**Work to be completed:**
Go to the line that contains "Click the Reading Bits per second value" in the records below and repeat it, and each line after it, exactly through the end, omitting pictures.

**Dataset extract:**

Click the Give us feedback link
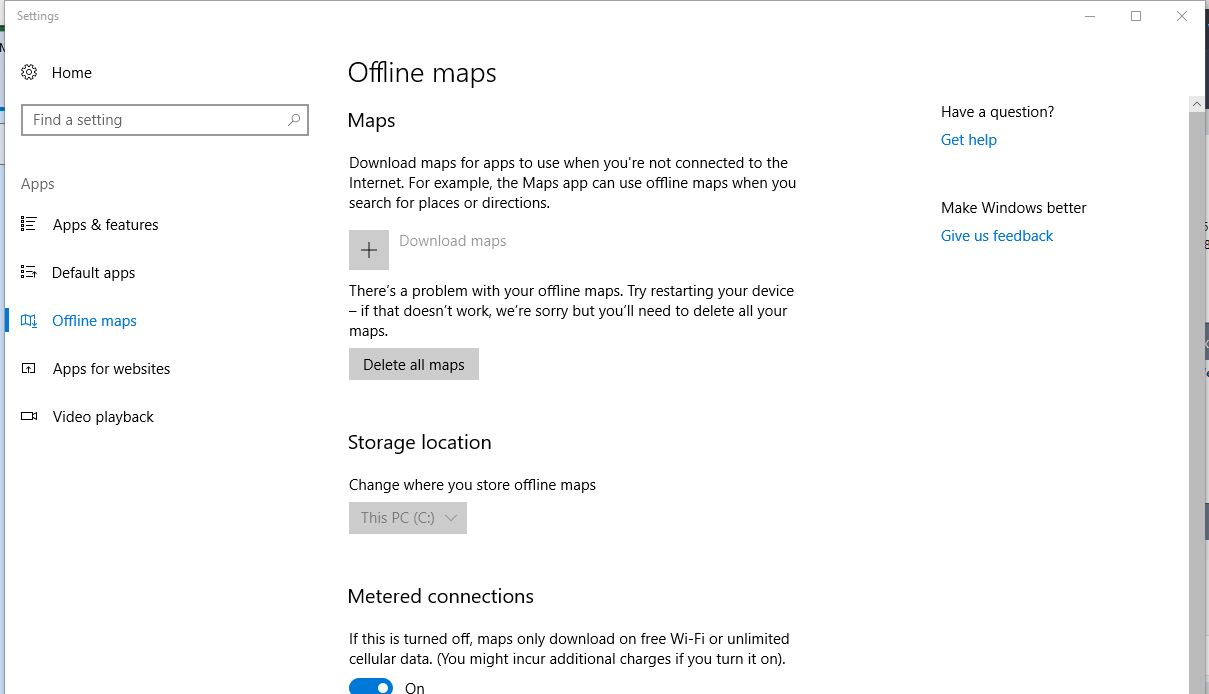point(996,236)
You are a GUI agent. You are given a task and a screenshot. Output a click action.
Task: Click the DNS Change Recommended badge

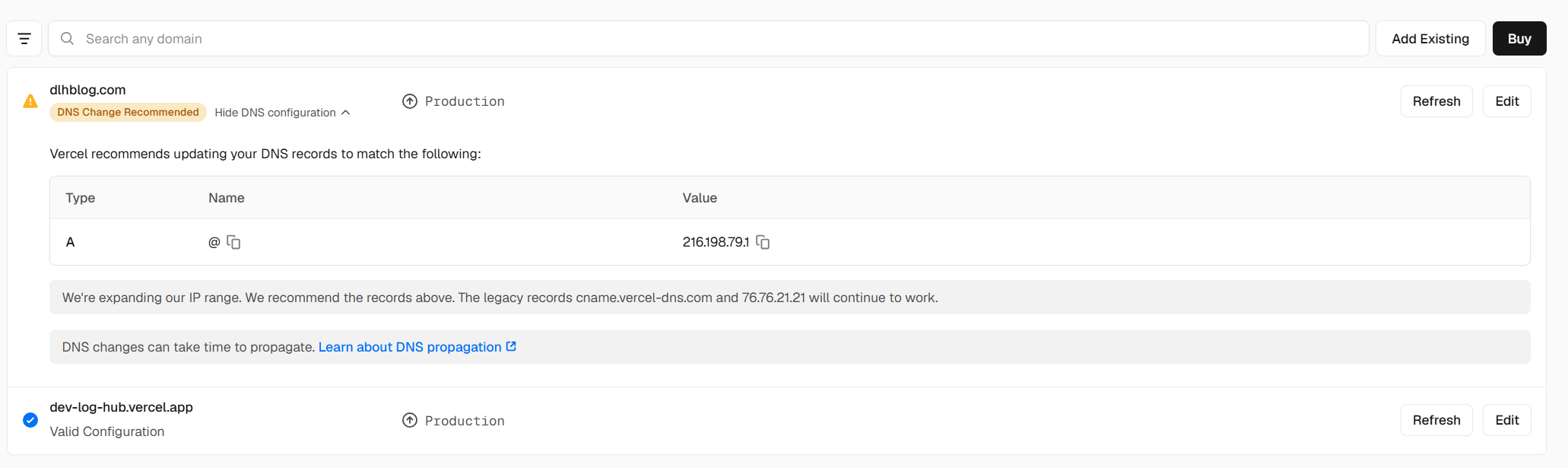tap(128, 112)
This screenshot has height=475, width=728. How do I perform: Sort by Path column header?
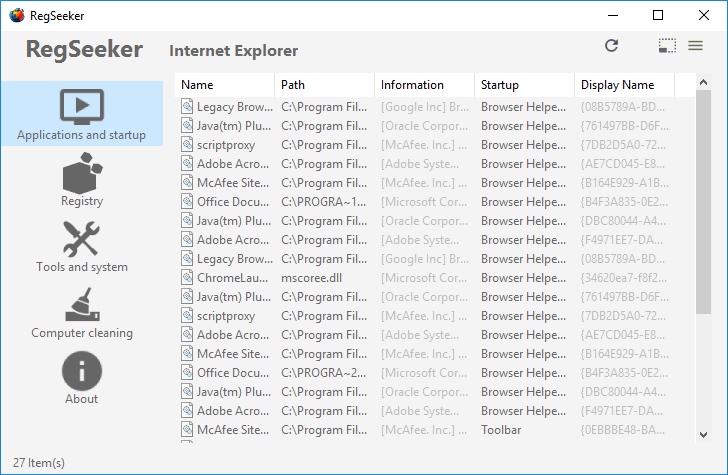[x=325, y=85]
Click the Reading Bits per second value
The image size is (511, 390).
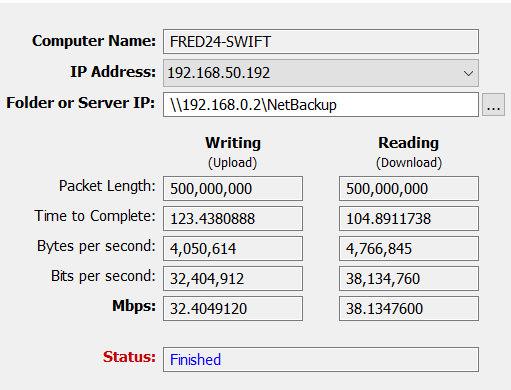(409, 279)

**Solution:**
Click the Reading Bits per second value
The image size is (511, 390).
(409, 279)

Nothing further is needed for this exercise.